Given task A -> Can you retype the passage on Dyal Singh between "Just before the" and "five long years.", inclusive, word for word?
Given task B -> Which lines in the records contain the string "width"? Extract each of them in full.

Document passage ->

◆ ◆ ◆ ◆

In 1959, Dyal Singh started serving at the Sri Harmandir Sahib as a Dilruba player, and in 1960, he was instructed by the Shiromani Committee to proofread and organize the material that Gian Singh Abbotabad Ji had , prior to the publication of Gurbani Sangeet. In 1964, Dyal Singh resigned from his service at the Sri Harmandir Sahib and returned to Delhi at the behest of his Ustad Gyani Hardit Singh Ji and started working on the second edition of Gurbani Sangeet, adding alaps and details of the Ragas to the volume.

Just before the passing of Gyani Hardit Singh Ji on January 25, 1967, Dyal Singh was requested by S. Narinder Singh Ji, a member of the trust that managed the institution to start teaching students there because of his Ustad Ji's failing health. On February 6, 1967, most of Gyani Hardit Singh Ji's students gathered at Rakab Ganj Sahib to pay their respects to their departed teacher. On that day, The Secreatry of the Guru Nanak Vidya Bhandar Trust, Sardar Kahn Singh Ji sought the advice of all the assembled students of Gyani Hardit Singh Ji on the future of the Vidyalay, who unanimously nominated Dyal Singh Ji. At the age of thirty three, he embarked on the Seva that he would continue for the next forty five long years.

◆ ◆ ◆ ◆

Records provided ->
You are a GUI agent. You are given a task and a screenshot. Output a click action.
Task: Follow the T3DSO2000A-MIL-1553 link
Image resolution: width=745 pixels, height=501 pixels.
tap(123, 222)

◆ ◆ ◆ ◆

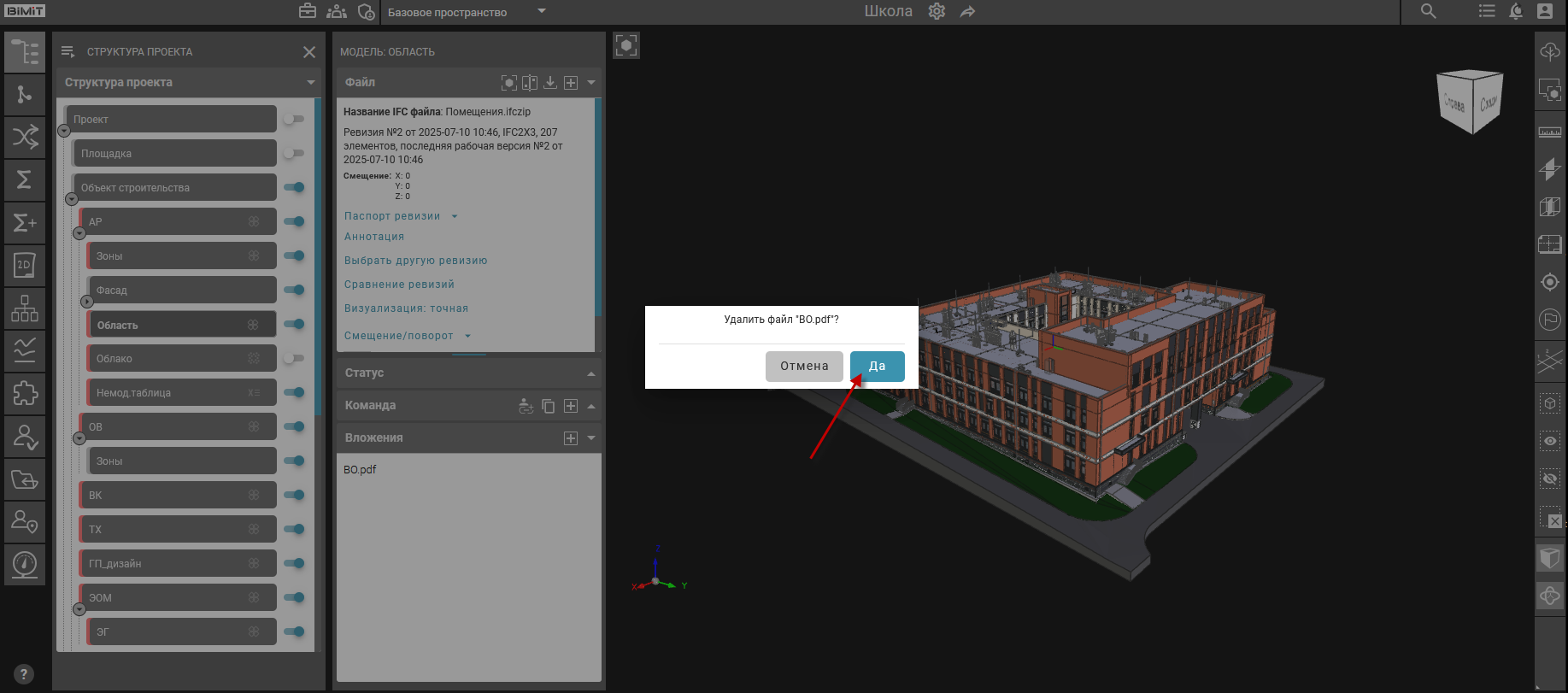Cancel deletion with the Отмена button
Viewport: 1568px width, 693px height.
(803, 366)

◆ ◆ ◆ ◆

Full output A ->
Just before the passing of Gyani Hardit Singh Ji on January 25, 1967, Dyal Singh was requested by S. Narinder Singh Ji, a member of the trust that managed the institution to start teaching students there because of his Ustad Ji's failing health. On February 6, 1967, most of Gyani Hardit Singh Ji's students gathered at Rakab Ganj Sahib to pay their respects to their departed teacher. On that day, The Secreatry of the Guru Nanak Vidya Bhandar Trust, Sardar Kahn Singh Ji sought the advice of all the assembled students of Gyani Hardit Singh Ji on the future of the Vidyalay, who unanimously nominated Dyal Singh Ji. At the age of thirty three, he embarked on the Seva that he would continue for the next forty five long years.

Full output B ->
Image resolution: width=745 pixels, height=501 pixels.
Viewport: 1568px width, 693px height.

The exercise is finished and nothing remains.